Json.NET - Reducing the Payload of Data Transferred

While developing web apps, it's the duty of we, developers to make sure that we are sending only the required data back and forth. Otherwise it can cause a performance hit for for your application. Let's assume that you hava class that contains a lot of properties and in a page you are using a couple for properties in that instance for showing the data in the page. In this case if we send the whole instance to client, we are actually sending lot of unwanted data to the client consuming bandwidth and also making the page slower.

Json.net has got lot of options baked into the framework to get through these kind of situations. Json.Net will serialize all the properties and fields from the class to create the json. You can restrict that in two ways

1. JsonIgnore Attribute

If you want Json.net to ignore some properties while writing to JSON, you can decorate that property with JsonIgnore attribute as shown below.

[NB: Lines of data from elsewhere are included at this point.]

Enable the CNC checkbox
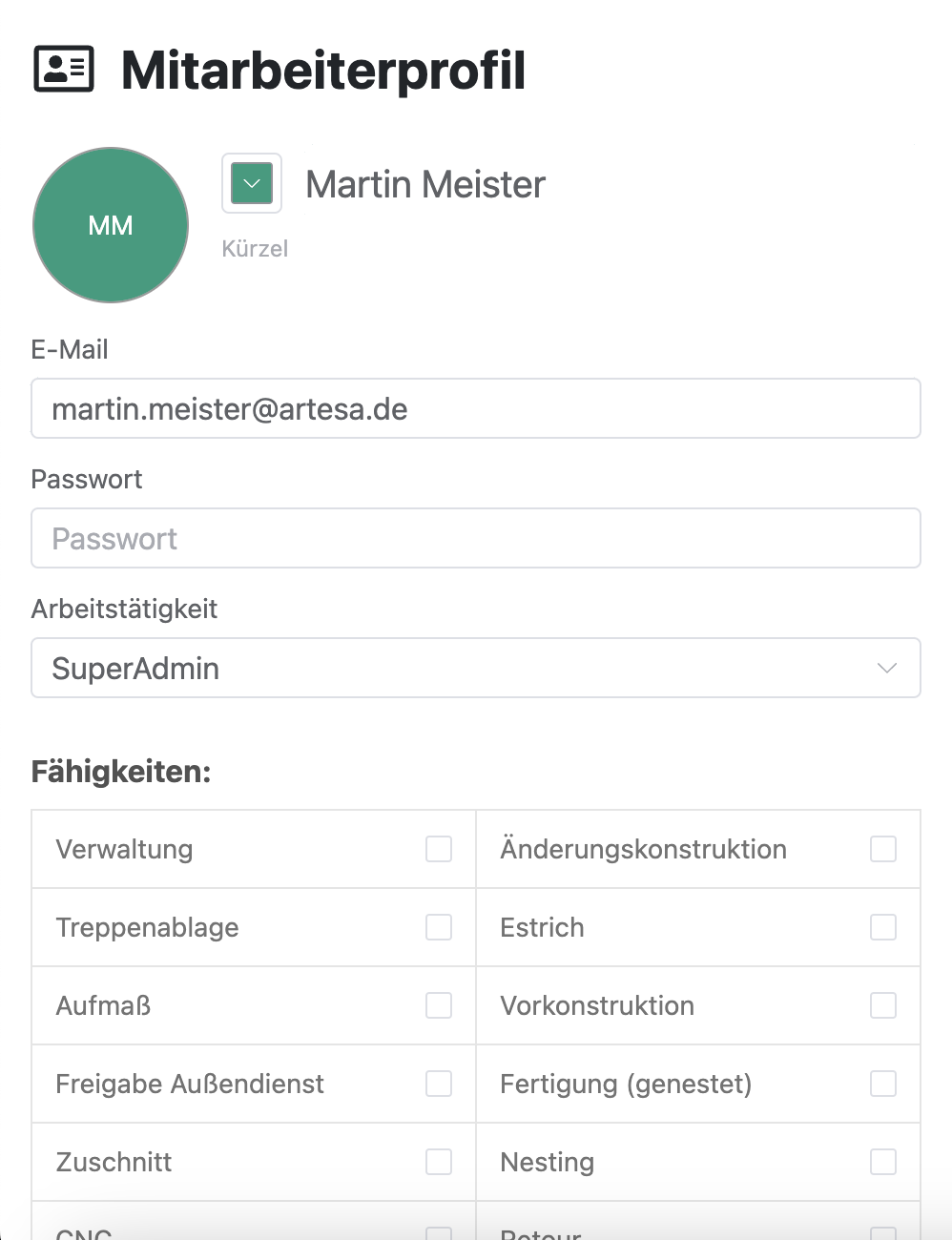The image size is (952, 1240). 439,1233
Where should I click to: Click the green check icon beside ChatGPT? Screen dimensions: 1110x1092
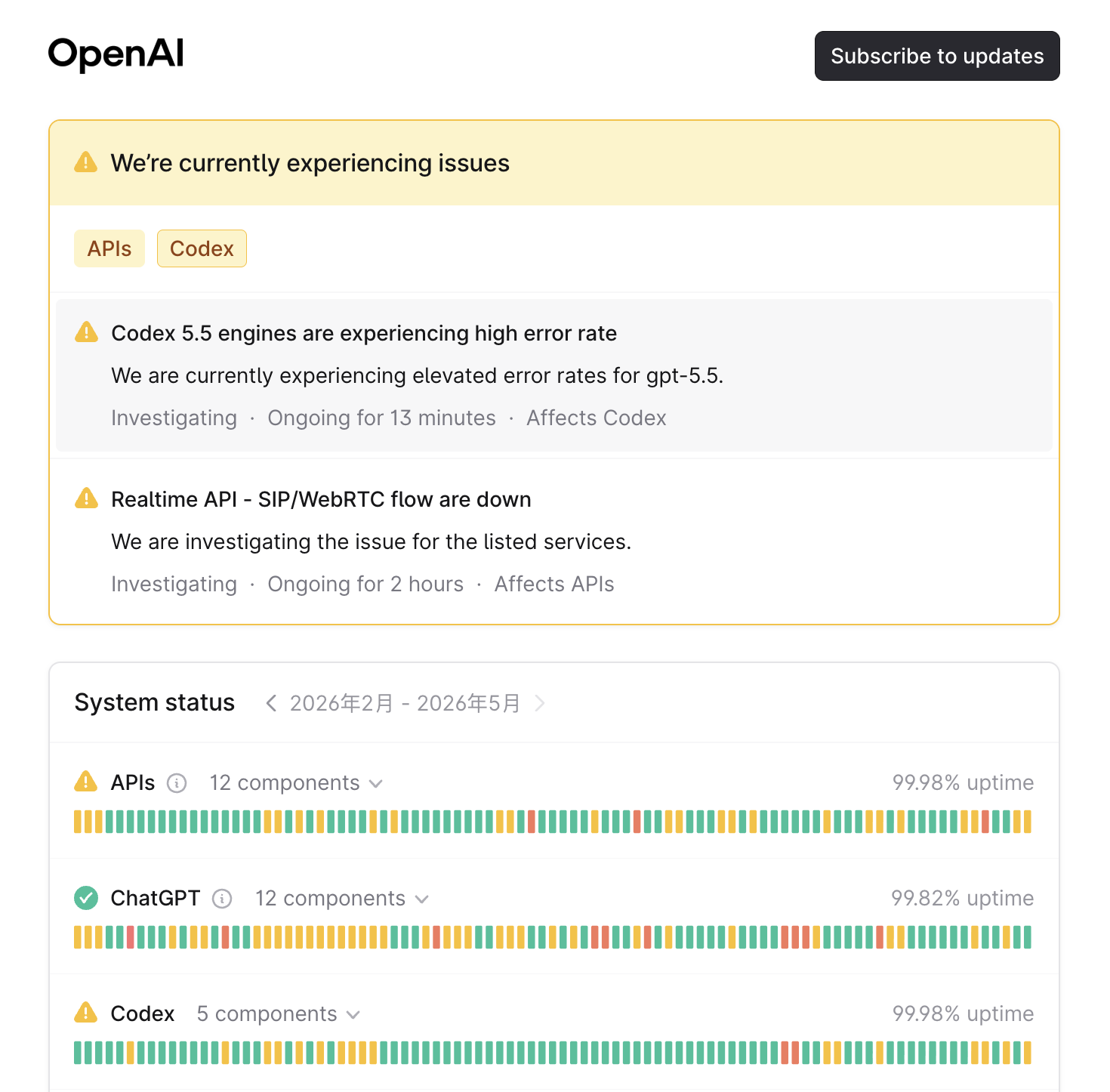tap(86, 898)
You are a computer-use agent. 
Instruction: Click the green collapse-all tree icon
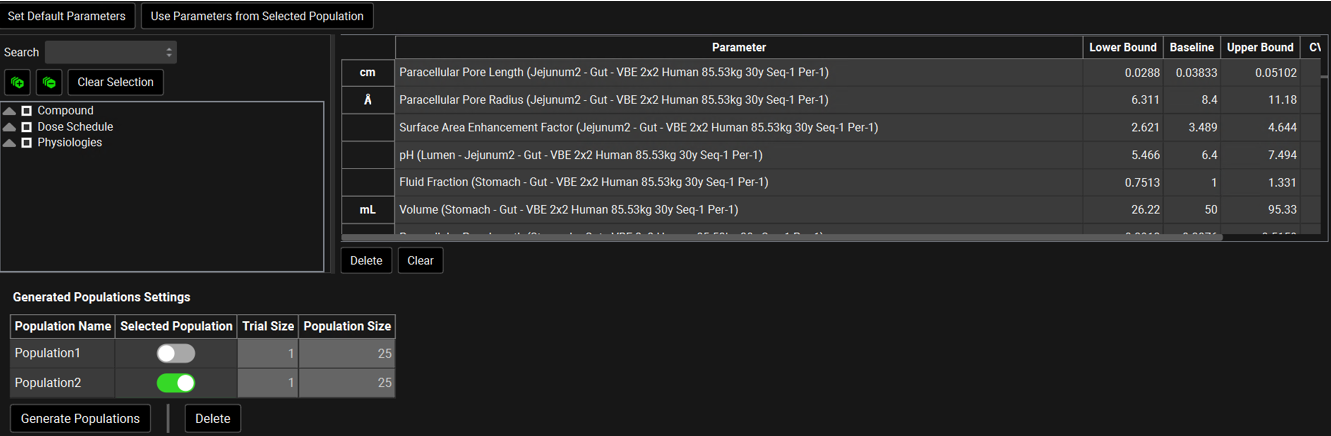point(49,82)
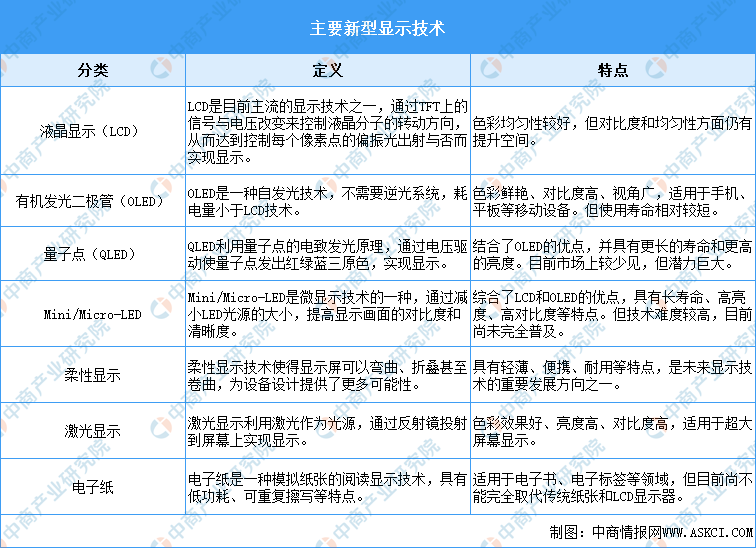Select the 柔性显示 definition about 弯曲、折叠
This screenshot has width=756, height=548.
[x=327, y=376]
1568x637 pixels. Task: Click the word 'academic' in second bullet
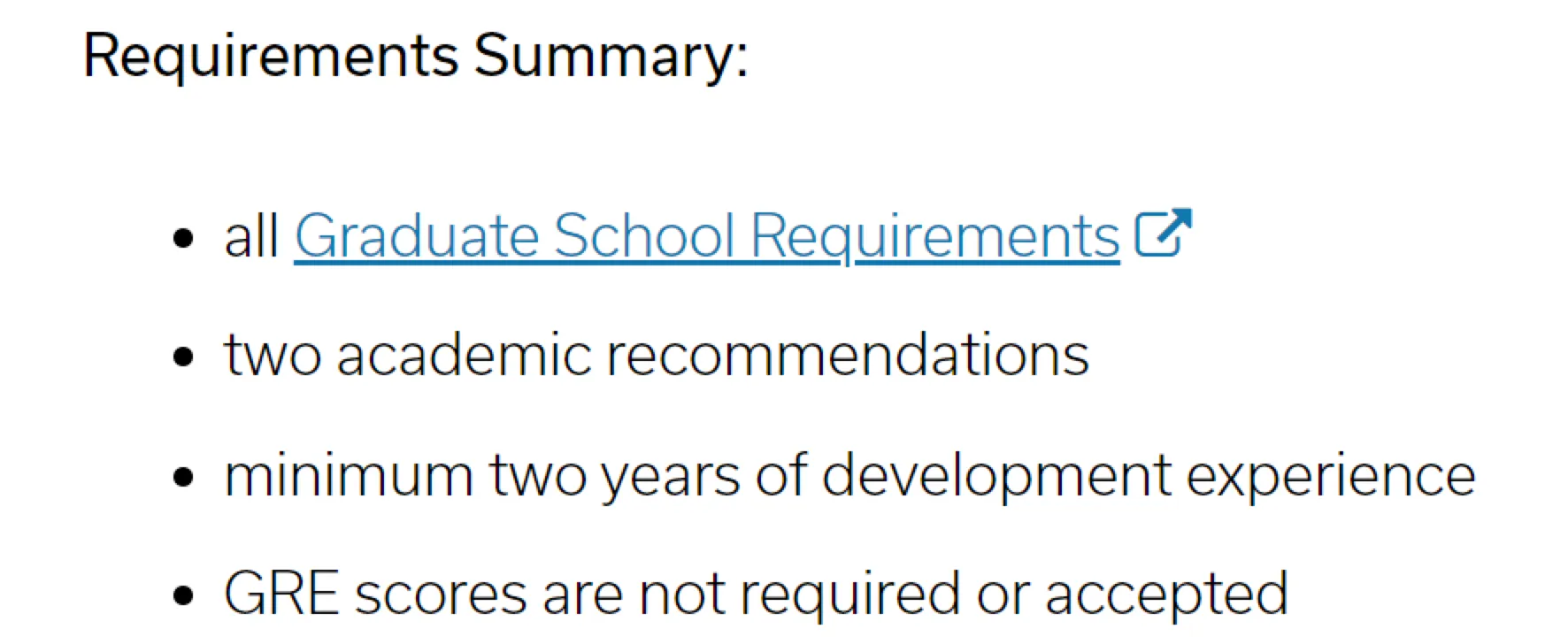[x=464, y=355]
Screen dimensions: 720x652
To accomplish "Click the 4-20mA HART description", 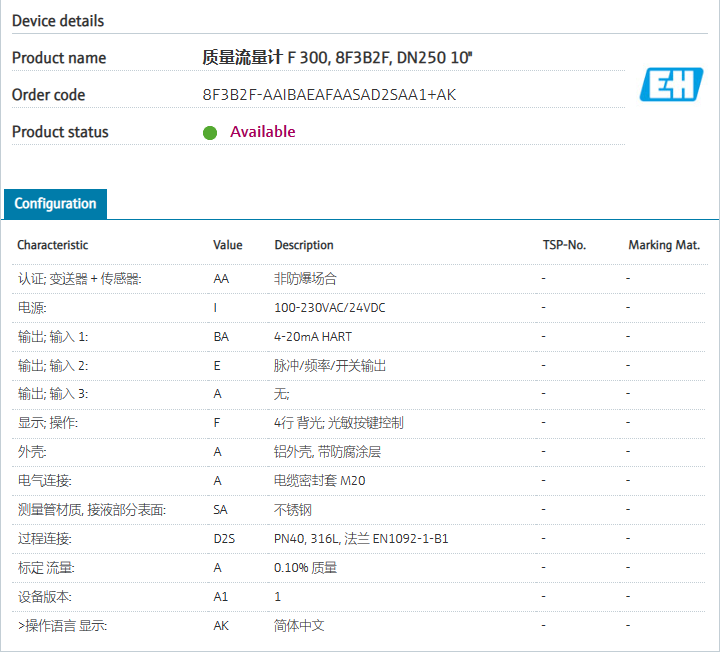I will coord(312,337).
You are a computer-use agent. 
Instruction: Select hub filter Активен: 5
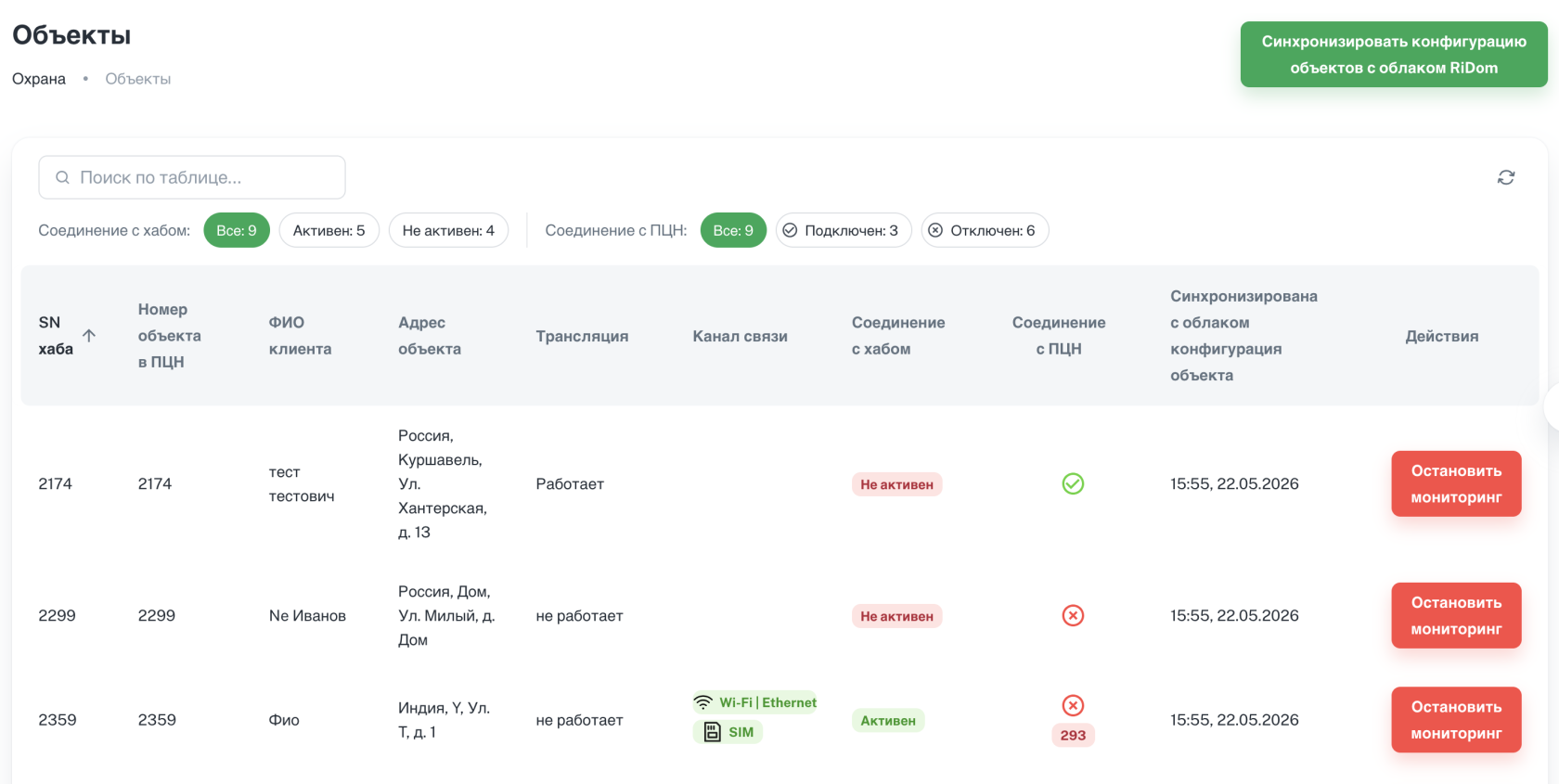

You can see that in the example, for the property RGBValue I have decorated it with [JsonIgnore] attribute, so that it will be skipped while writing the JSON. 

2. DataMember Attribute

JsonIgnore attribute will be helpful if and only if you need to add this to a ver few of them. But this job will become very tedious if we have to decorate a lot of them. So Json.NET has got the DataMember attribute which helps us specify which all properties needs to take part in serialization.  For that first you need to decorate your class with [DataContract] attribute and the properties with [DataMember] attribute.

using System;
using Newtonsoft.Json;
using System.Runtime.Serialization;

					

public class Program
{
	public static void Main()
	{

		
		
		JsonSerializerSettings  ser = new JsonSerializerSettings ();
        
		var intObj = new ColorInfo() { ColorId=2, ColorName="Red",EffectiveDate = DateTime.MinValue, ColorCode=20 , RGBValue ="205-92-92"};
		
		var strOut = JsonConvert.SerializeObject(intObj,ser);
		Console.WriteLine(strOut);
		
	}
	[DataContract]
	public class ColorInfo
	{
		public int ColorId {get;set;}
		[DataMember]
		public string ColorName{get;set;}
		public DateTime EffectiveDate{get;set;}
	
		public string RGBValue { get;set; }
	    public int ColorCode{get;set;}
	}
}

Output 

{"ColorName":"Red"}

3. Formatting

Most probably we have enabled the formatting during development to get the json text in a readable format. But that contains a lot of whitespace which is again increasing the payload. So you need to make sure that, once you deploys to the production you need to turn it off by setting the formatting option in JsonSerializerSettings to Formatting.None.